There are more than 1.3 million workers in frontline industries in Illinois. About 270,000 of these workers are in Chicago, while about 280,000 workers are in Chicago’s suburbs (Cook County, excluding Chicago), write co-authors Hye Jin Rho, Hayley Brown, Shawn Fremstad, and Peter Creticos.

Women are overrepresented in frontline industries in both Chicago and its suburbs (63.4 percent and 61.0 percent, respectively). Nonwhite workers are also overrepresented in Chicago’s frontline industries. Black workers are overrepresented in all frontline industries except for Building Cleaning Services, where more than half of the workforce is Hispanic (50.4 percent). 

Low-income Chicago workers are overrepresented in Grocery, Convenience, and Drug Stores (36.5 percent), Building Cleaning Services (39.8 percent), and Child Care and Social Services (35.5 percent).

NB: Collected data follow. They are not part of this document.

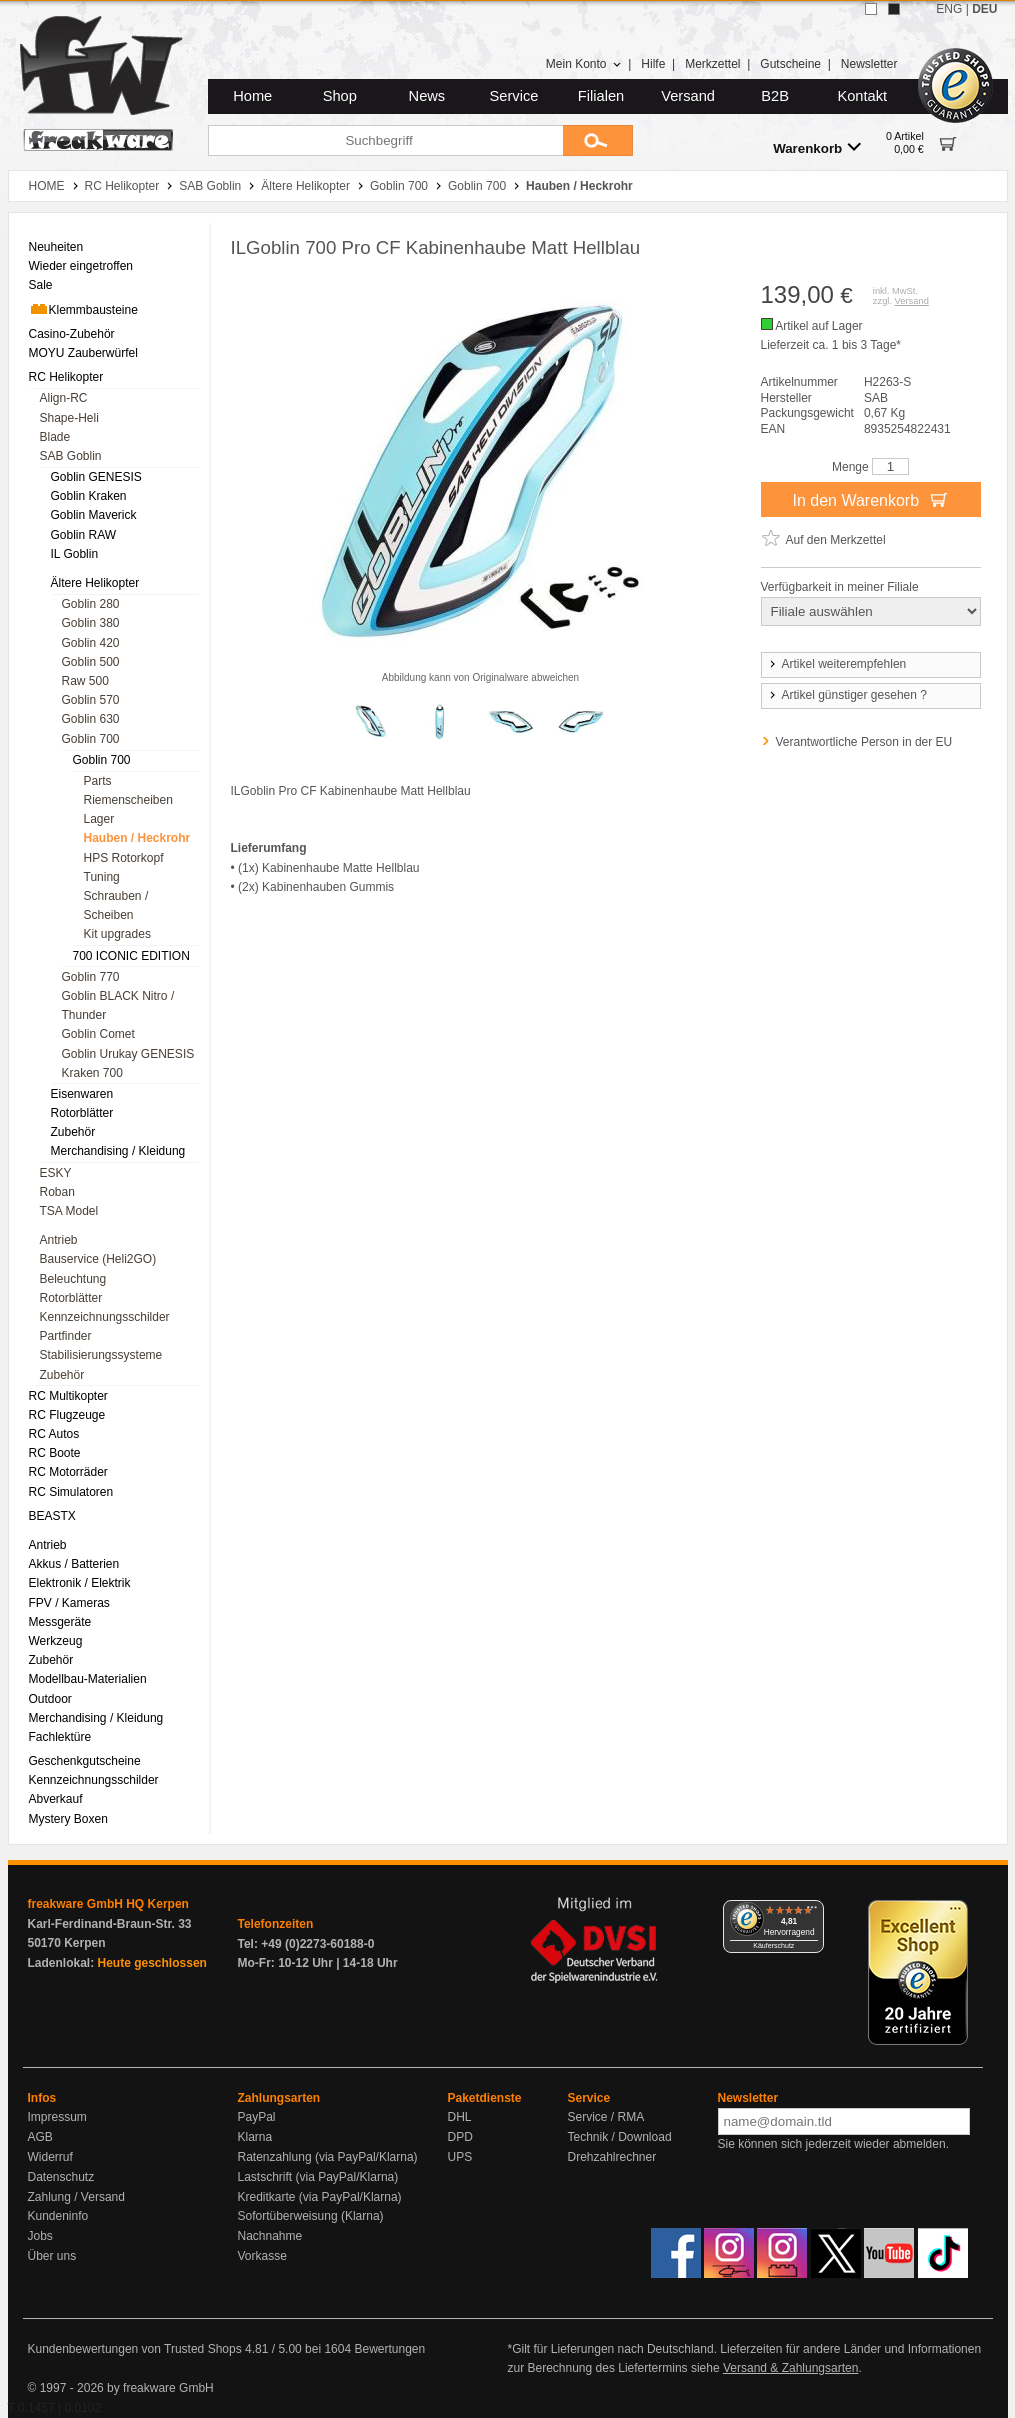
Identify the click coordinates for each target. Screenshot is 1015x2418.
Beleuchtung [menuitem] (73, 1279)
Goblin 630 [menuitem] (91, 719)
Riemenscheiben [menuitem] (128, 800)
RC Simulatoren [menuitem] (71, 1492)
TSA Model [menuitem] (69, 1211)
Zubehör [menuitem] (73, 1132)
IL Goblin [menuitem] (75, 554)
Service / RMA (606, 2117)
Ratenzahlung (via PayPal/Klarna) (328, 2157)
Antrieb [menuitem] (59, 1240)
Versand (688, 96)
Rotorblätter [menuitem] (82, 1113)
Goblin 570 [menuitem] (91, 700)
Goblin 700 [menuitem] (91, 739)
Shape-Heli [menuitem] (69, 418)
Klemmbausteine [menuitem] (83, 309)
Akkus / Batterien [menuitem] (74, 1564)
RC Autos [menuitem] (54, 1434)
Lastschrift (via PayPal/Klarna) (318, 2177)
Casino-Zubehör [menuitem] (72, 334)
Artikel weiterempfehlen (837, 664)
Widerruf (50, 2157)
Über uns (52, 2256)
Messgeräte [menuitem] (60, 1622)
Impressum (57, 2117)
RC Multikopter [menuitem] (68, 1396)
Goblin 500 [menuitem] (91, 662)
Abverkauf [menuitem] (56, 1799)
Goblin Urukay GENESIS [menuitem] (128, 1054)
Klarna (255, 2137)
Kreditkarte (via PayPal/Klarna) (320, 2197)
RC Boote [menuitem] (55, 1453)
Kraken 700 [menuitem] (92, 1073)
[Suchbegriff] (385, 140)
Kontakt (862, 96)
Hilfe (653, 64)
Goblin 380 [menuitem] (91, 623)
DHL (460, 2117)
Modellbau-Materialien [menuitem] (88, 1679)
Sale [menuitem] (41, 285)
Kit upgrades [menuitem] (117, 934)
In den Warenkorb (870, 499)
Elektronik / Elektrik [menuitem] (80, 1583)
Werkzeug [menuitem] (56, 1641)
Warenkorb (817, 147)
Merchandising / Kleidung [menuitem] (118, 1151)
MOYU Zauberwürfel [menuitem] (83, 353)
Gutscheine (790, 64)
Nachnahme (270, 2236)
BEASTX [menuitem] (52, 1516)
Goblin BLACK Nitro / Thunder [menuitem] (118, 1005)
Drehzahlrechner (612, 2157)
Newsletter (869, 64)
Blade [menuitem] (55, 437)
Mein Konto (584, 64)
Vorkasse (262, 2256)
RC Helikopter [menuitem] (66, 377)
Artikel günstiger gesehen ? (847, 695)
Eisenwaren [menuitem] (82, 1094)
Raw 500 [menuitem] (85, 681)
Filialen (601, 96)
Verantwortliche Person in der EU (864, 742)
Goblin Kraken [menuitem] (89, 496)
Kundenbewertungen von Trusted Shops (135, 2349)
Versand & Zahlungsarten (790, 2368)
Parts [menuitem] (98, 781)
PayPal (257, 2117)
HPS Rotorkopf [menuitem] (124, 858)
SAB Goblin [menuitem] (71, 456)
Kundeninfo (58, 2216)
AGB (40, 2137)
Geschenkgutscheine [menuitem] (85, 1761)
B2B (775, 96)
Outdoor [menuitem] (50, 1699)
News (427, 96)
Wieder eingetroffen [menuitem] (81, 266)
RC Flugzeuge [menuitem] (67, 1415)
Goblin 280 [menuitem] (91, 604)
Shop (340, 96)
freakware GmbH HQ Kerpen (108, 1904)
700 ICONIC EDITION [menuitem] (131, 956)
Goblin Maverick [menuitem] (94, 515)
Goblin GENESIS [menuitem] (96, 477)
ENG (949, 9)
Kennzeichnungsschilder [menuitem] (105, 1317)
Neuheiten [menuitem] (56, 247)
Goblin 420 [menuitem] (91, 643)
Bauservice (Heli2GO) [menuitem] (98, 1259)
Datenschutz (61, 2177)
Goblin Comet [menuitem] (98, 1034)
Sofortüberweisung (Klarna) (311, 2216)
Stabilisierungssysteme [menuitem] (101, 1355)
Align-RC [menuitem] (64, 398)
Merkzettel (712, 64)
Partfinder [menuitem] (66, 1336)
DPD (460, 2137)
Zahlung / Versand (76, 2197)
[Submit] (598, 140)
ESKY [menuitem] (56, 1173)
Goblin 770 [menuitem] (91, 977)
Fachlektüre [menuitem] (60, 1737)
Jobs (40, 2236)
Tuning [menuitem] (102, 877)
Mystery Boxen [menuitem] (68, 1819)
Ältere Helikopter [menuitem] (95, 583)
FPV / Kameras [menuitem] (69, 1603)
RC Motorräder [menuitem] (68, 1472)
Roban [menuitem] (57, 1192)
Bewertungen (389, 2349)
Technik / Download (620, 2137)
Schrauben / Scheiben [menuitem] (116, 905)
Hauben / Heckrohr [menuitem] (137, 838)
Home (252, 96)
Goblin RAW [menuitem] (84, 535)
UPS (460, 2157)
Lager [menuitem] (99, 819)
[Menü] (812, 1912)
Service (514, 96)
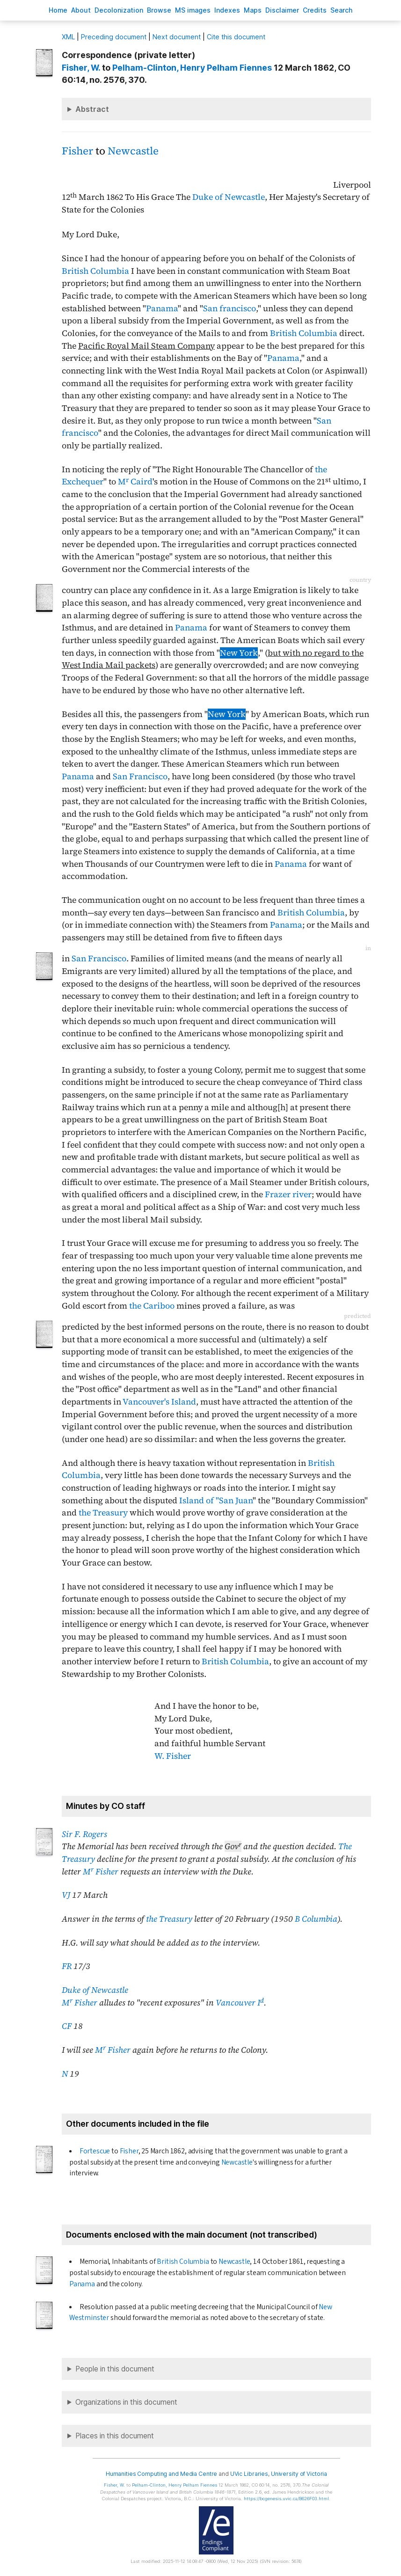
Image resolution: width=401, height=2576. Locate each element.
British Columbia (95, 271)
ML (68, 37)
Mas (253, 10)
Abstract (92, 109)
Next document (177, 37)
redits (315, 10)
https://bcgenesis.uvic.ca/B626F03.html (286, 2498)
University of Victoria (299, 2473)
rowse (159, 10)
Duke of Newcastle (228, 197)
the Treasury (103, 1512)
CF (67, 2026)
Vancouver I (240, 2002)
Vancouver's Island (159, 1401)
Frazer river (288, 1194)
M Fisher (100, 1871)
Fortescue (95, 2151)
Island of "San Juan (216, 1500)
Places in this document (114, 2435)
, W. (81, 68)
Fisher (77, 151)
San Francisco (140, 776)
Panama (162, 308)
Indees (227, 10)
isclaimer (282, 10)
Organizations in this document (126, 2402)
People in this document (114, 2368)
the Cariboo (152, 1305)
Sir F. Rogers (84, 1834)
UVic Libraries (249, 2473)
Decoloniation (119, 10)
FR (67, 1966)
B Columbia (316, 1919)
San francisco (229, 308)
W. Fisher (172, 1756)
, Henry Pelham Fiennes (192, 68)
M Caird (135, 481)
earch (341, 10)
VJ (66, 1895)
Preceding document (113, 37)
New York (239, 653)
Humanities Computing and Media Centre (162, 2473)
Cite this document (236, 37)
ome (58, 10)
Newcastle (133, 151)
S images (193, 10)
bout (81, 10)
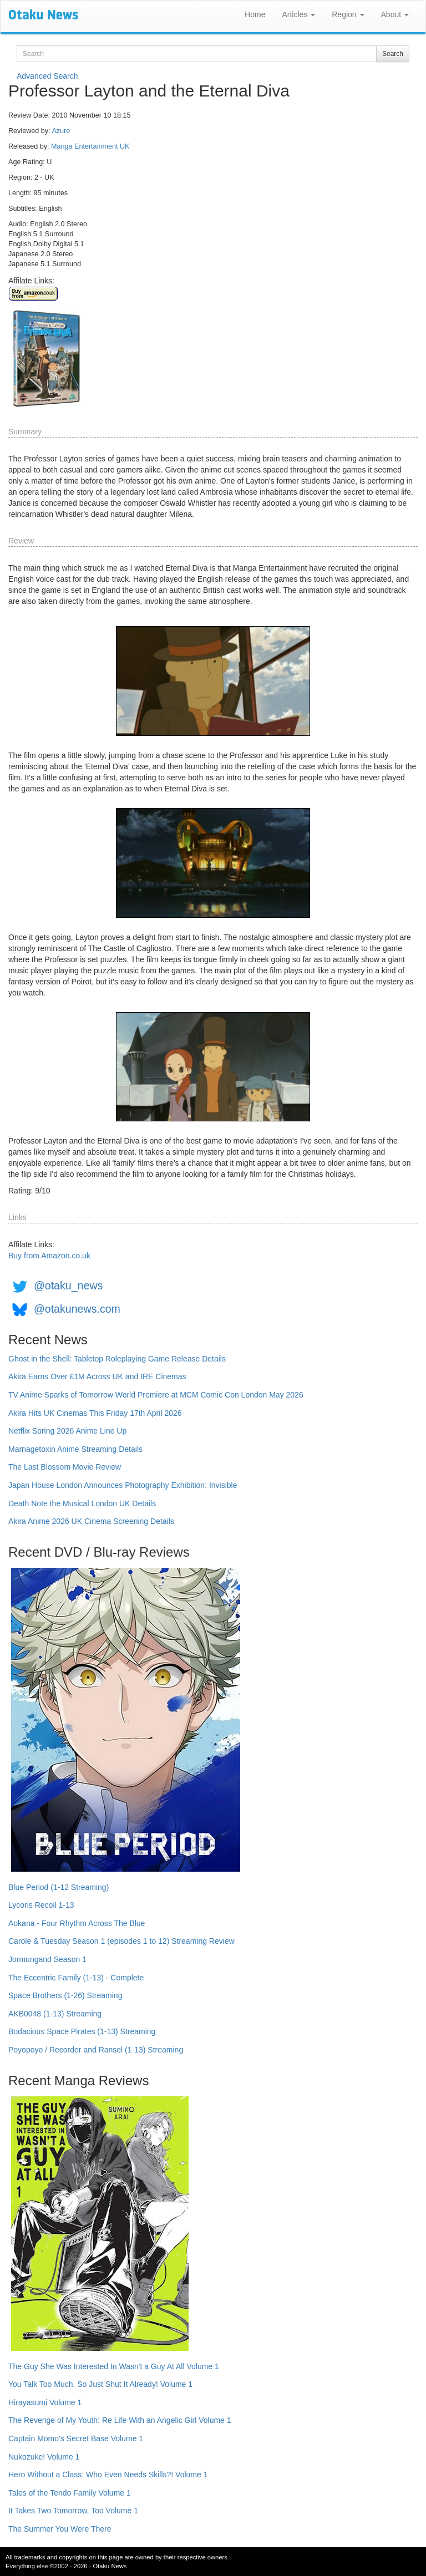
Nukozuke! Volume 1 (43, 2456)
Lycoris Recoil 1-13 (41, 1905)
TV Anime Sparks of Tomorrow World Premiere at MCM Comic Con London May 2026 (155, 1394)
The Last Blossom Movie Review (64, 1466)
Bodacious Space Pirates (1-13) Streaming (81, 2031)
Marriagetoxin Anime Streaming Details (75, 1449)
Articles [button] (298, 14)
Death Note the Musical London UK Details (82, 1503)
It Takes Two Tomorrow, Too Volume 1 (73, 2510)
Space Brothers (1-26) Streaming (65, 1995)
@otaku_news (68, 1286)
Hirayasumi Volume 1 (45, 2402)
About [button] (395, 14)
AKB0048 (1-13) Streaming (55, 2013)
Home (255, 14)
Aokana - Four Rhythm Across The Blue (76, 1923)
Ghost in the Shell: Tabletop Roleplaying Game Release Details (117, 1358)
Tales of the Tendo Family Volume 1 (69, 2492)
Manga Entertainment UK (90, 146)
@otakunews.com (77, 1309)
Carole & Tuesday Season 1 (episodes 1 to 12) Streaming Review (121, 1941)
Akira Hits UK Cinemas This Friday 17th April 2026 (95, 1413)
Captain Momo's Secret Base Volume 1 (75, 2438)
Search (392, 54)
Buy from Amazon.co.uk (49, 1255)
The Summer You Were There (59, 2528)
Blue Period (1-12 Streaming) (58, 1887)
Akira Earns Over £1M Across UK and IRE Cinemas (97, 1376)
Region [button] (348, 14)
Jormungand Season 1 (47, 1959)
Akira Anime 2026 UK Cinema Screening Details (91, 1521)
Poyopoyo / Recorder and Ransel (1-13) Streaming (95, 2049)
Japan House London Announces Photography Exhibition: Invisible (122, 1485)
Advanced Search (47, 76)
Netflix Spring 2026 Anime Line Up (67, 1430)
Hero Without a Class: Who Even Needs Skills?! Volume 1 (108, 2474)
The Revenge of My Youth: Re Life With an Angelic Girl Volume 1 (119, 2420)
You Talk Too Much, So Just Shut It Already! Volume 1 (100, 2384)
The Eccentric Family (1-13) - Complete (76, 1977)
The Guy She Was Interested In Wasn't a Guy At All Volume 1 (113, 2366)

While the COVID-19 legislation passed by Congress to date includes some important protections for frontline workers, too many of these workers remain under protected and under compensated. 

“The federal government needs to do much more to help states and other large cities, including Illinois and Chicago, to expand efforts to ensure that workers on the frontlines of the pandemic receive the compensation and protection they deserve,” said co-author Hye Jin Rho.

In the meantime, Chicago is moving ahead with a proposed COVID-19 Anti-Retaliation Ordinance, which would ensure “that employees will be able to remain at home if they have COVID-19 symptoms or are subject to a quarantine isolation order without fear of being fired.” In addition, a regional COVID-19 Recovery Task Force has been formed to study the full extent of the pandemic-related economic hardship for the city and business community.